__Exercises to complete__.
(A) Reproduce word for word the part of the article on the 2019 Stanley Cup playoffs that runs from "The 2019 Stanley Cup playoffs are" to "the Capitals repeat?".
(B) Name every player mentioned in the article on the 2019 Stanley Cup playoffs.
(C) Extend the article on the 2019 Stanley Cup playoffs, picking up after its final sentence.

__Page excerpt__.

--------------------------------------------------

The biggest storylines in 2019 Stanley Cup playoffs

The 2019 Stanley Cup playoffs are set to begin, so settle in for two months of unpredictable chaos, madness and excitement. Some of the big stories worth watching include the Washington Capitals‘ pursuit of a repeat, Tampa Bay’s quest to finally get over the hump and Sergei Bobrovsky’s attempt to solve his postseason demons. All of these are among our 20 biggest storylines to watch in the 2019 Stanley Cup playoffs. 

Can the Capitals repeat?

Winning the Stanley Cup once is incredibly difficult. Winning it two years in a row is even harder. It is something that has been done only three times since 1990, and the Capitals are going to try to add to that list. They still have all of the superstars that made their 2018 championship possible and made some smart additions at the trade deadline to bring in Carl Hagelin and Nick Jensen to sure up the defense. They have all of the ingredients at their disposal to do it.

Will the Lightning finish it this season?

After experiencing repeated playoff heartbreak over the past four years, the Lightning are back and better than ever this season. They completed one of the best regular seasons in NHL history, and they enter the playoffs as the clear favorites to win the Stanley Cup. If they do not reach at least the Stanley Cup Final with this roster, it will be their biggest postseason disappointment yet.

--------------------------------------------------

__Stored data__.
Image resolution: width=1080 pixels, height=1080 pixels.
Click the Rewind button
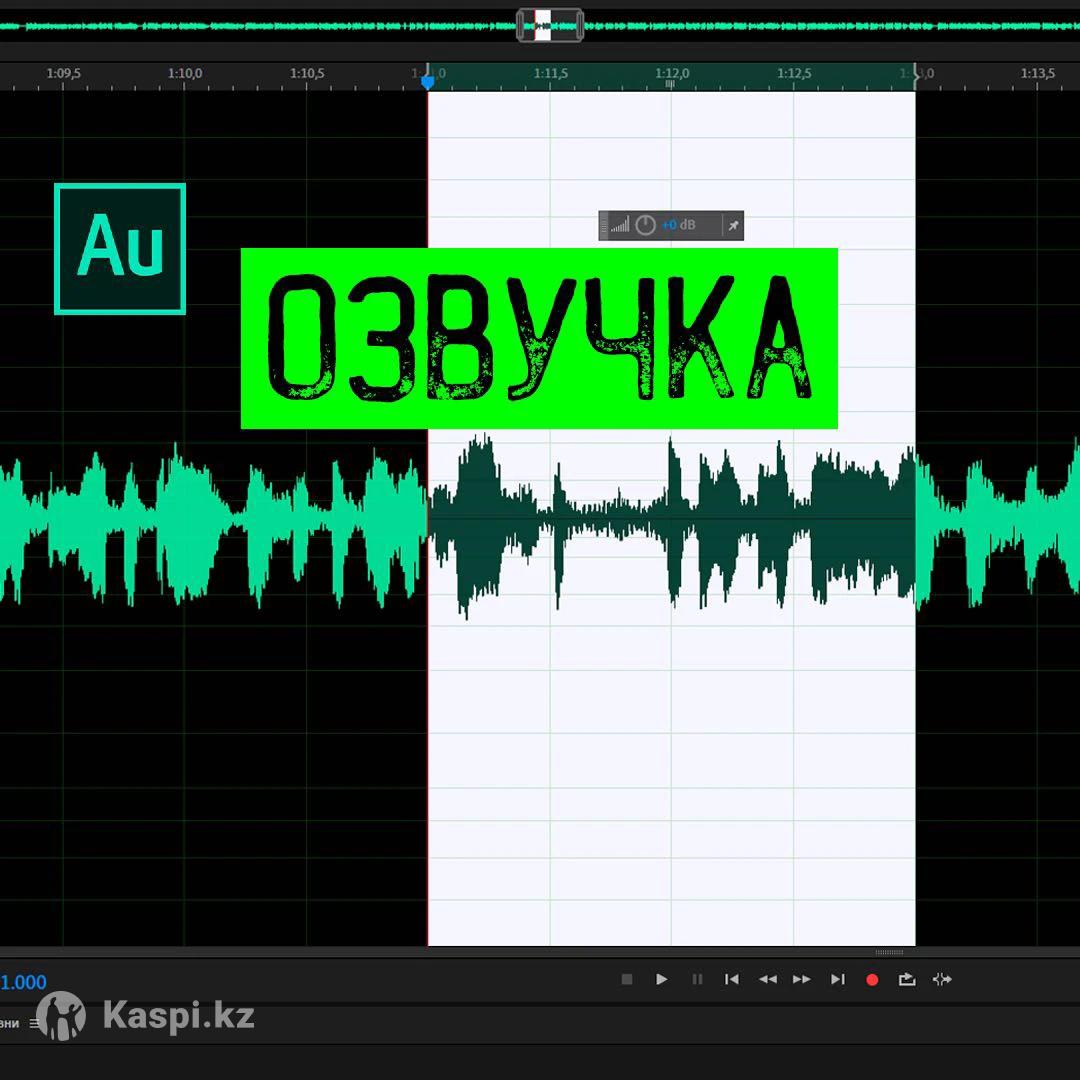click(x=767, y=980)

--------------------------------------------------

__Answers given__.
(A)
The 2019 Stanley Cup playoffs are set to begin, so settle in for two months of unpredictable chaos, madness and excitement. Some of the big stories worth watching include the Washington Capitals‘ pursuit of a repeat, Tampa Bay’s quest to finally get over the hump and Sergei Bobrovsky’s attempt to solve his postseason demons. All of these are among our 20 biggest storylines to watch in the 2019 Stanley Cup playoffs. 

Can the Capitals repeat?

(B) Sergei Bobrovsky, Carl Hagelin, Nick Jensen

(C)
The Golden Knights’ encore performance

So much to watch with the Golden Knights. Will they have their over-the-top pregame performances? Will they be able to make another run to the Stanley Cup Final? Can they actually win it all in Year 2? You have to like their chances not only because of the strength of their roster but also because their path through the Pacific Division bracket features two teams with significant question marks in goal. That is a good position to have an advantage in this time of year.

Joe Thornton’s last ride?

The only thing Thornton’s Hall of Fame career is missing is his name on the Stanley Cup, and this might be his last best shot to do it. He is not getting any younger, it is not known how much longer he is going to play in the NHL, and the San Jose Sharks went all in on this season to try to get a championship. They will need a healthy Erik Karlsson to get there and for Martin Jones to get his act together in net after a miserable regular season.

Will the Stanley Cup return to Canada?

A Canadian-0based NHL team has not won the Stanley Cup since the Montreal Canadiens did so all the way back in 1993. There are three Canadian teams that have a chance to do it this season with Calgary, Toronto and Winnipeg all punching their tickets to the playoffs. The Flames, having finished the year with the best record in the Western Conference, seem to be the team with the best chance to do it, but they have major questions in goal. The Maple Leafs have to get through their arch nemesis in Boston, while the Jets have been trending in the wrong direction down the stretch.

 

Can the Maple Leafs get out of the first round?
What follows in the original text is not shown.